Ma l’igumeno Sergij pare non avere alcuna intenzione di ravvedersi, e lo aspetta anche un’inchiesta giudiziaria della polizia per “comportamento estremista”. Intanto egli ha diffuso un nuovo video, in cui riferisce di “confidare nell’avvento di uno zar veramente ortodosso, che giudicherà ogni cosa con l’autentica giustizia”. Nella posizione di Sergij si rilevano le stesse note di un vescovo russo di alcuni anni fa, Diomid (Dzjuban) di Chukotsk, il cui conflitto con l’allora patriarca Aleksij II nel 2008 lo portò a uscire dalla Chiesa ortodossa Russa. Diomid è stato poi emarginato anche dagli ortodossi conservatori; Sergij invece confida nel sostegno di tanti suoi figli spirituali.

In effetti, molti adepti dello starets si sono recati al suo monastero a Verkhoturja a 10 km da Ekaterinburg, per esprimergli solidarietà (foto 2 e 3). Un gruppo consistente di essi ha anche organizzato un servizio d’ordine attorno all’intero perimetro del monastero, esibendo le uniformi storiche dei cosacchi, i “difensori della fede” di medievale memoria. I volontari fanno entrare in monastero soltanto i pellegrini, cacciando in malo modo i giornalisti, e anche alcuni sacerdoti: non è stato ammesso il padre Georgij Viktorov, che il metropolita locale Kirill aveva inviato al monastero per assicurare le celebrazioni, visto il divieto imposto a Sergij. L’igumeno finora si è astenuto dalle celebrazioni davanti a estranei nelle quattro chiese del monastero, ma evidentemente si prepara a rinnovarle, forte della custodia dei suoi cosacchi, pronti anche a resistere ad azioni di polizia. Alcuni giovani adepti sono in attesa del Battesimo, nella famosa cerimonia in cui Sergij riversa sui neofiti dei secchi da tre litri di acqua ghiacciata, per scacciare i demoni.

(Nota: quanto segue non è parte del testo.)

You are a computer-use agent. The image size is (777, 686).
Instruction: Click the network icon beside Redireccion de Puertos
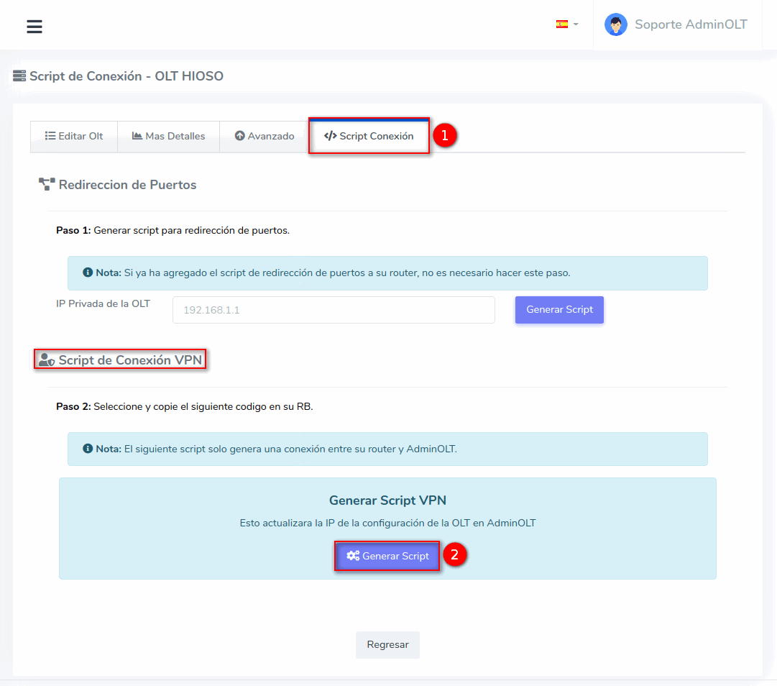[47, 185]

La situazione sembra essere fuori controllo: l’igumeno Sergij usa il monastero come sua proprietà (viene chiamato anche “il Vaticano di Sergij”), e ha addirittura allontanato la badessa, l’igumenja Varvara (Krygina) insieme ad alcune monache, che avrebbero consigliato allo starets una maggiore moderazione. La colpa di madre Varvara consisterebbe soprattutto nell’aver preso la parola in un incontro del clero, peraltro difendendo l’igumeno. Le altre monache sono rimaste attorno al loro padre spirituale. Sergij, peraltro, controlla anche altri tre monasteri di una certa rilevanza, su terreni di oltre 100 ettari circa, nella provincia di Ekaterinburg, tutti vicini al luogo dell’assassinio dello zar Nicola II. A queste strutture fanno riferimento numerose proprietà civili, case e fattorie, perfino alcune aziende: nella zona nord-orientale della provincia un intero villaggio dipenderebbe praticamente dall’igumeno.

Come spesso accade tra i mistici russi, il conflitto tra la gerarchia ecclesiastica e lo skhiigumen sta assumendo dimensioni apocalittiche, di fronte “all’avvento dell’Anticristo”. In ogni caso, l’esito di questa lotta segnerà il futuro della Chiesa ortodossa russa.